Comparison Of Chest Femininity Of Transgender Women With Hormone Treatment Vs. Surgically Augmented With Breast Implants
Agnes Zhu, BS1, Steven Callori, MPH1, Nathan Hebel, BS1, Jorys Martinez-Jorge, MD2, Thanapoom Boonipat, MD2.
1Mayo Clinic Alix School of Medicine, Rochester, MN, USA, 2Mayo Clinic, Rochester, MN, USA.
PURPOSE: This study aims to assess whether lay individuals found surgically augmented breasts to be more feminine than breast development from hormone therapy in transgender patients.
METHODS: We obtained pre-operative (maximal breast growth on hormone therapy) and post-operative (after primary augmentation) chest images of 22 transgender patients. Images were age and BMI matched with male (n=17) and female controls (n=21).
Survey participants (n=271; 179 male, 91 female, 1 non-binary; 74 transgender, 193 not transgender, 4 prefer not to answer) each evaluated 20 randomly selected images. The average femininity of each chest image (1=very feminine; 5=very masculine) determined by participants was analyzed using ANOVA and Tukey's method.
RESULTS: Table 1: transgender survey respondents rated every image group more masculine than non-transgender respondents, except for male controls. The mean scores of each image group were significantly different between transgender and non-transgender respondents, except for preoperative transgender patients.
There was a significant difference in mean femininity score between all image types.

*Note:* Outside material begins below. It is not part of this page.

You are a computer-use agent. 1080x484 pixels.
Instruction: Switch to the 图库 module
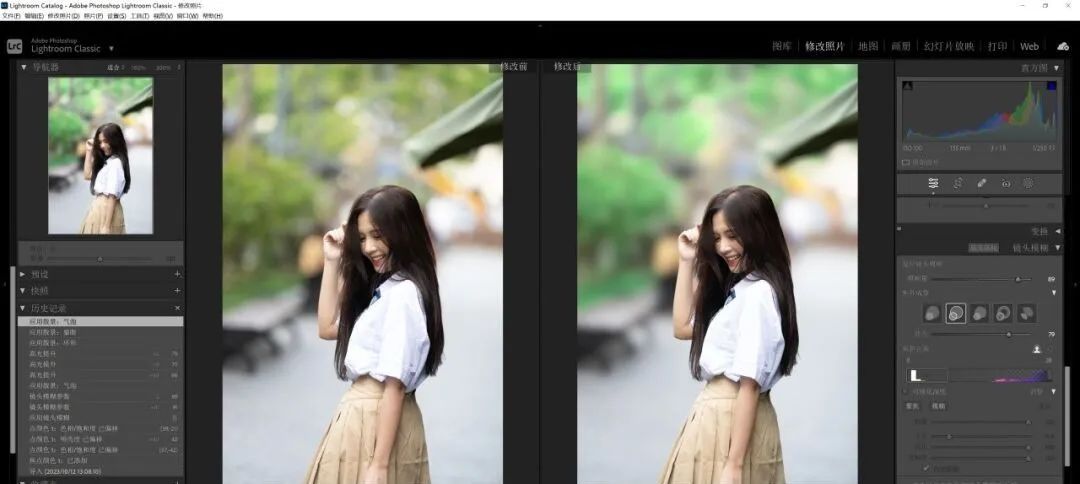point(782,46)
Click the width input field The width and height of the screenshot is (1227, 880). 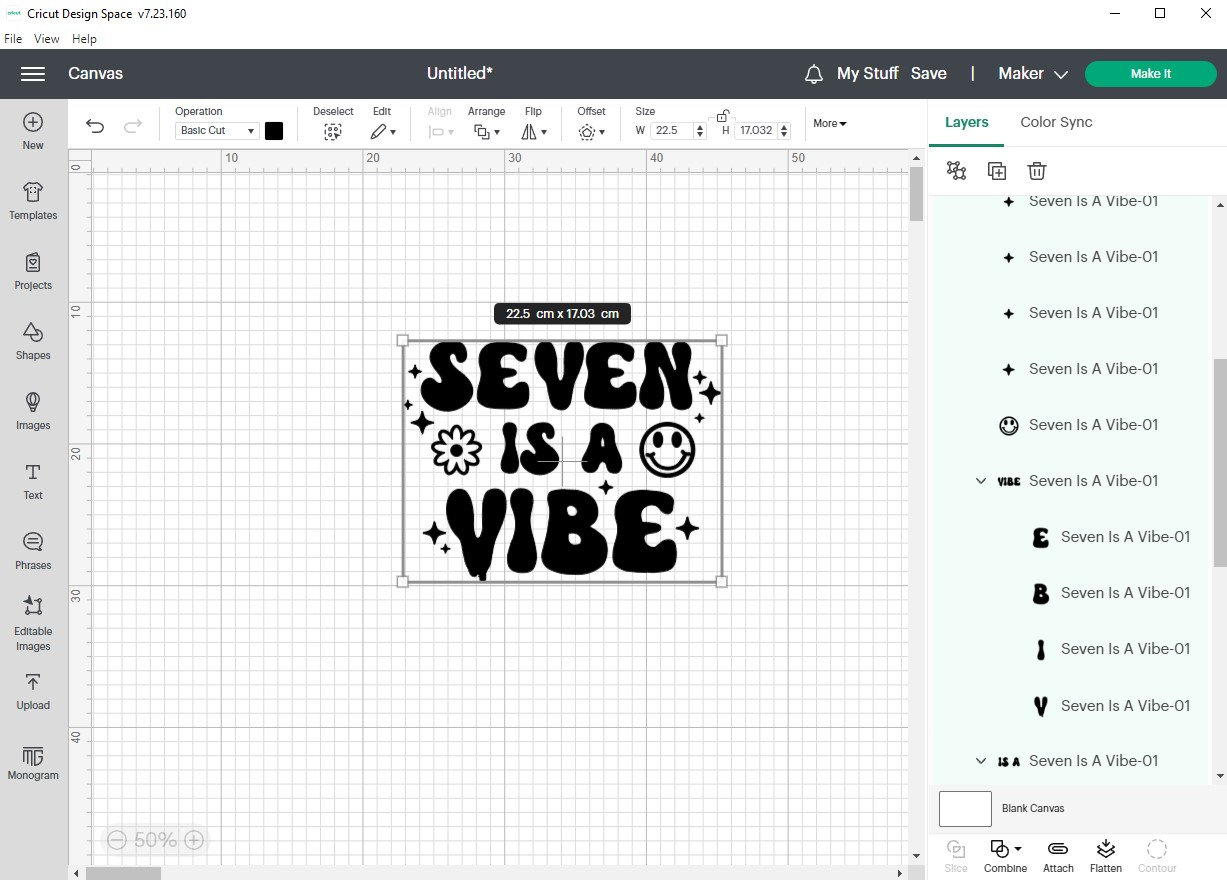[x=668, y=130]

Mean score for transgender patients fell by 0.478 points after surgery (p<0.0001); subgroup analysis looking at only transgender participant revealed the same significance trend postoperatively. Transgender respondents also found no difference in femininity between female controls and postoperative transgender patients (p = 0.132).
CONCLUSION: Breast augmentation significantly increased the perception of femininity. Transgender participants rated the images as more masculine compared to their non-transgender counterparts.